• Given passage
>> START

Agribusiness Uses Guest Worker Program to Drive Down Wages for Farmworkers
Published April 7, 2022
Growers are abusing, threatening and controlling workers who come from another country to the United States to work in their fields under a legal status of an H-2A temporary work visa, according to a report by writer and photojournalist David Bacon for the Oakland Institute, “Dignity or Exploitation – what future for farmworker families in the United States?”
As workers are left vulnerable to discrimination that would be unlawful in other employment situations, growers pressure workers to work harder, and constantly take advantage of them, since there is little risk for employers due to the lack of government protections.
Not only are workers being abused, but they have no protected rights to complain because they can easily get deported, and be sent back home, never allowed to return to the United States to work.
The H-2A visa category, called a guest worker program, was expanded by the Trump administration, which further told the U.S. Department of Agriculture not to collect the information needed to set the minimum wages for a quarter-of-a-million guest workers on U.S. farms. This simply meant that wages were cut for farmworkers with the additional profit going to growers.

>> END

• Given instruction A
Can you swap "deported" for "expelled" in the farmworker article and give the passage that begins at the words "As workers are" and stops after "States to work."?
• Given instruction B
How would the farmworker article continue after its last sentence? Write the next part.
The data comes from a separate source.

• Supplied material
>> START

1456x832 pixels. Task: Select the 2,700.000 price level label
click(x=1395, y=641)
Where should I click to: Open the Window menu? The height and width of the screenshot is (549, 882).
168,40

>> END

• Output A
As workers are left vulnerable to discrimination that would be unlawful in other employment situations, growers pressure workers to work harder, and constantly take advantage of them, since there is little risk for employers due to the lack of government protections.
Not only are workers being abused, but they have no protected rights to complain because they can easily get expelled, and be sent back home, never allowed to return to the United States to work.

• Output B
Stopping or restricting the H-2A guest worker program is one of the most important decisions that will face the Biden administration, Bacon writes.
The H-2A guest worker program is similar to the Bracero program, which was established in 1942 and ended in 1964. Growers used the Bracero program to keep wages low as they replaced local farmworkers with immigrants from Mexico and the Philippines even though they were supposed to offer jobs to local workers before bringing in Braceros.
University of California, Davis, agricultural economist Philip Martin said, “The availability of braceros held down farmworker earnings.”
In the 1950s, while wages in the cities rose from $1.60 to $2.60 per hour, median farm wages only rose from 85 cents to $1.20 per hour.
Even though the Bracero program officially ended, the H-2A guest worker program shows that there are similar immigration programs to benefit agribusiness.
Barracks for H-2A guest workers are isolated and miles away from a nearby town with no public transportation. Growers and labor contractors do not allow workers to leave the farm and fences surround barracks to keep them in.
The Southern Poverty Law Center described conditions in the H-2A guest worker program as “Close to Slavery” in a 2007 report. Legal-service agencies, farmworker unions, and advocates have criticized the Department of Labor for allowing violations of the meager worker protections afforded in the guest worker program because of lax enforcement.
The advocacy organization Farmworker Justice says that the H-2A visa creates “a captive workforce that is deprived of economic bargaining power and the right to vote” for a union.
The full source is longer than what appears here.